Return all the lines below in which the string "thumbnail" appears.
(Records supplied Opens)
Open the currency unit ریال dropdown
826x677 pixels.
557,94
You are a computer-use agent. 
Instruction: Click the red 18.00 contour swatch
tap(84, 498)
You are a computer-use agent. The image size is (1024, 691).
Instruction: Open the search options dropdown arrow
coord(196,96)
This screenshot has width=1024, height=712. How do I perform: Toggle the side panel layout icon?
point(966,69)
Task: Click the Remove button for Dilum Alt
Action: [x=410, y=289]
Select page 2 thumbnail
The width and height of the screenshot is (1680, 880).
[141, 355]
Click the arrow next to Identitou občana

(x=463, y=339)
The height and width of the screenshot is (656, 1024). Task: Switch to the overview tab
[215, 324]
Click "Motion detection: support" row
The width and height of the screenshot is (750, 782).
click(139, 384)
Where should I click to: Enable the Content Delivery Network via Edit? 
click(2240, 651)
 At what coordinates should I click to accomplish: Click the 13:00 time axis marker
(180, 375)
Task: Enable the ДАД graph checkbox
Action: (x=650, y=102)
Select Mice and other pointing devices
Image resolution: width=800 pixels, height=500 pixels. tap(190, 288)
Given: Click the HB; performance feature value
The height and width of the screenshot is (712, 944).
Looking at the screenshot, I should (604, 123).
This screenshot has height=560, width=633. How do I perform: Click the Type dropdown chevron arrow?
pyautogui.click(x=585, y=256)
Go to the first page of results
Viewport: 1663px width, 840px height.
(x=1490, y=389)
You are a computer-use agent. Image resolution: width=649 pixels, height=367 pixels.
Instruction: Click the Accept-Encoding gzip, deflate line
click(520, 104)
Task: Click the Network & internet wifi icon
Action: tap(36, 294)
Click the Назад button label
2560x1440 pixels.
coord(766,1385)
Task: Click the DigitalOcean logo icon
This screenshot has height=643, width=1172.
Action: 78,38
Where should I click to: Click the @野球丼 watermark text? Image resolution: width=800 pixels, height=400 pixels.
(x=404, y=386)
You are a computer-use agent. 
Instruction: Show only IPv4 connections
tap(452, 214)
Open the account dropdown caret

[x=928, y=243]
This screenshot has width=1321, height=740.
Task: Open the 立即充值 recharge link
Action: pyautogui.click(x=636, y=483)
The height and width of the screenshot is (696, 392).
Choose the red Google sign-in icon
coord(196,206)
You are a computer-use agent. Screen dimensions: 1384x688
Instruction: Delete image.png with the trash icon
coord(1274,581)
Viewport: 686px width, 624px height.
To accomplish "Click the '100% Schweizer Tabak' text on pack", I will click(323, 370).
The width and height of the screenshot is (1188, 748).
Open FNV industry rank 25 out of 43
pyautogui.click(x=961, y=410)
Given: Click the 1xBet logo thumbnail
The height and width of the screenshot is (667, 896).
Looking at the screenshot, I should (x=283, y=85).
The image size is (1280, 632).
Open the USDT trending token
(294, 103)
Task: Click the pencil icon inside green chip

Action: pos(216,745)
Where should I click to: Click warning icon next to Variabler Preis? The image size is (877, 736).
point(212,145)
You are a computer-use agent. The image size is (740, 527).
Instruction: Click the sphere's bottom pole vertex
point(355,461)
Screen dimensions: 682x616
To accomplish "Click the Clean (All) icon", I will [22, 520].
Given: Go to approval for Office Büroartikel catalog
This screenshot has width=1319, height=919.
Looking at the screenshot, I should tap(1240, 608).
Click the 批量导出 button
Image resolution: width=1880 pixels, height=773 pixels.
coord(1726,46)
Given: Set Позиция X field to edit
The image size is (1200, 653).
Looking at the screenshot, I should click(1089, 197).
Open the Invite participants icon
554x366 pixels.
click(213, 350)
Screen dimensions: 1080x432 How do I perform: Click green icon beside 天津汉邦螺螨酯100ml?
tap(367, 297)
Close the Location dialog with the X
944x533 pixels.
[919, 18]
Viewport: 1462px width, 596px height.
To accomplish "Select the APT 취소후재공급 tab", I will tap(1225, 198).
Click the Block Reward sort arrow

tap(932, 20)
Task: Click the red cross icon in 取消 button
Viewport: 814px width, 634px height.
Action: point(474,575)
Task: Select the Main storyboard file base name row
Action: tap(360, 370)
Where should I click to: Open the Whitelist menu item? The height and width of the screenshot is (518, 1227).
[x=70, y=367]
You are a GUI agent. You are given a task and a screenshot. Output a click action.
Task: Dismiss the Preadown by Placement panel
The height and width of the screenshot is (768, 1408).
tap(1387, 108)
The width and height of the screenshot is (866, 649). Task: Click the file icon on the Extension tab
(Records supplied Closes)
◆ Answer box:
Select page 2 thumbnail
Given: Click the 1xBet logo thumbnail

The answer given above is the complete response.